Friday, 30 July 2010

Is The US Heading For Deflation?

Over the last decade there have been several warnings about the possibility of deflation in the world's developed economies. Its not unknown. Actual price declines were quite frequent in the 19th Century reflecting large improvements in productive capacity. In the 1930's prices declined, more than wages during the Depression, and asset prices such as houses and share prices dropped 90%. Following its bubble, Japan saw deflation for more than a decade during the 1990's, and continues to see periods of deflation, despite huge amounts of money printing by Japanese authorities alongside massive fiscal stimulus.

Its probably fair to say that without the kind of massive money printing we have seen by developed economies over the last 30 years, actual consumer prices would have fallen, a reflection of the shift of much manufacturing production to very low cost producers in China and the rest of Asia. In the US, the huge injections of liquidity, alongside its massive fiscal stimulus, managed to bring its recession ot an end quickly, and saw prices begin to rise. But, the effects of the stimulus appear to be wearing off, and there are rumours that the federal reserve once again sees the risk of deflation ahead.

Now a former Federal Reserve inflation hawk, James Bullard, has told CNBC that he now sees deflation as a much more serious threat than inflation.














The US is different to the UK, or other European countries. The UK is a small economy, which is dependent for many things on imports. As I've pointed out previously, I see a strong potential for an asset price deflation, particularly houses, reversing the previous bubble, at the same time as a spurt of consumer price inflation, fuelled by loose money, and the rising costs of imported goods from China. But, the US is a huge economy in its own right. Although it imports a large amount of goods from China, the US still has a considerable manufacturing base, as well as a large agricultural sector, not to mention its high technology industries. The US has a potential to avoid the kind of imported costs and prices that the UK, and other European countries do not. Its ability, on the other hand, to avoid deflation is not so clear. Ben Bernanke has said they could drop dollar bills from helicopters, but to be honest, the amount of money already pumped into the economy is coming close to that anyway.

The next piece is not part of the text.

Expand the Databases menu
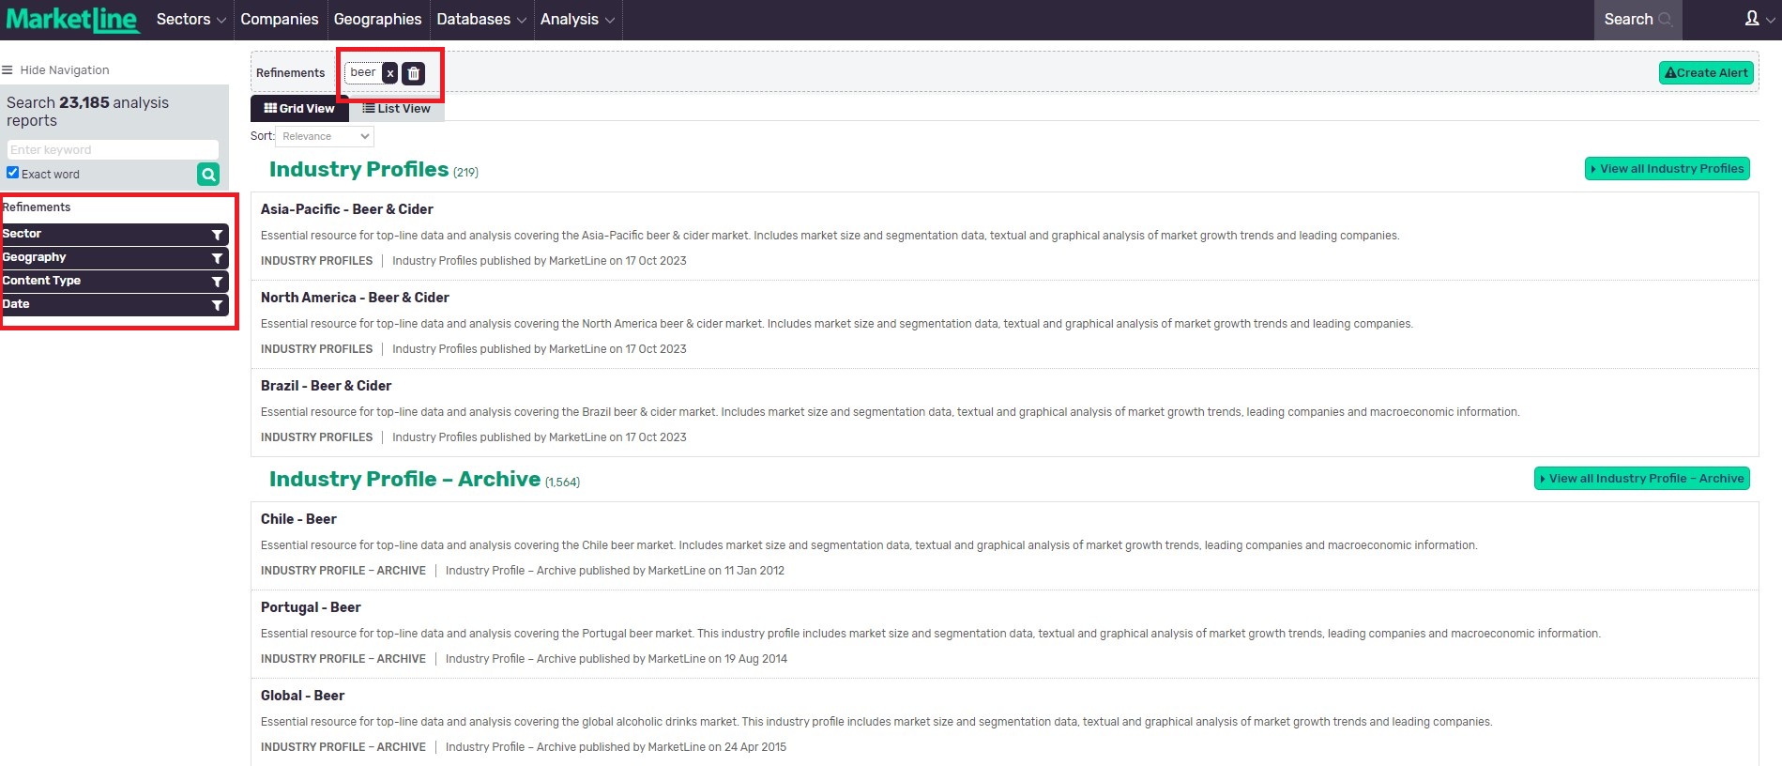Viewport: 1782px width, 766px height. point(480,20)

Some US soothsayers think even that might be the least of the US's problems.Bob Prechter the well-known Elliot Wave theorist who predicted the 1982 on, Stock market Boom, and the 87 Bust believes that the Dow Jones could fall from its current 10,000 level down to just 1,000! He thinks that the US and Europe are in for a period of deflation and depression, which will be the worst in 300 years. Despite massive dollar printing, he believes the deflation will leave paper dollars, wherever they are appreciating in value against other assets.

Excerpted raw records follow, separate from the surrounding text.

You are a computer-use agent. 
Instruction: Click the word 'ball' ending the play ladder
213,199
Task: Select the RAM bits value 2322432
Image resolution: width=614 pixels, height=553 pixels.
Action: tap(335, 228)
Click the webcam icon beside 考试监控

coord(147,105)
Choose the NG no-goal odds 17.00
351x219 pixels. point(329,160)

The other well-known Bear Marc Faber responded in his Boom, Doom and Gloom Report to Prechter's analysis. Faber On Dow 1,000

I agree with Faber that, if the Dow falls significantly, or there are other similar shocks, Central Banks will step up their money printing. But, money printing on its own, as keynes said it would, has proved inadequate. It takes Governments to introduce large fiscal policies to spend some of that money, to get the economy going, so that the private sector will begin itself to begin to borrow and spend. The problem for Faber's position is that what is in the interests of Capital, and what the Capitalist State attempts to do, still have to overcome the problem of Governmental power. We are witnessing that in the EU now, with the inability of the European Capitalist Class to get the political backing for an EU State that is necessary for the EU wide economic solutions to work, and in Britain and other countries, where right-wing Governments having got elected on the basis of populist policies of cutting the size of the State, find themselves hostages to fortune, and having to now implement those policies against the interests of capital, and in the face of opposition from sections of the State.

We are living in interesting times as Faber's suggestions about what to do if the DOW did hit 1,000 suggest. One suggestion from Faber is buying a self-sustainable farm in the middle of nowhere surrounded by high voltage fences and barbed wire and equipped with booby traps and an arsenal of machine guns, hand grenades and armed vehicles guarded by vicious Dobermans. Workers might want to be thinking about their own solutions!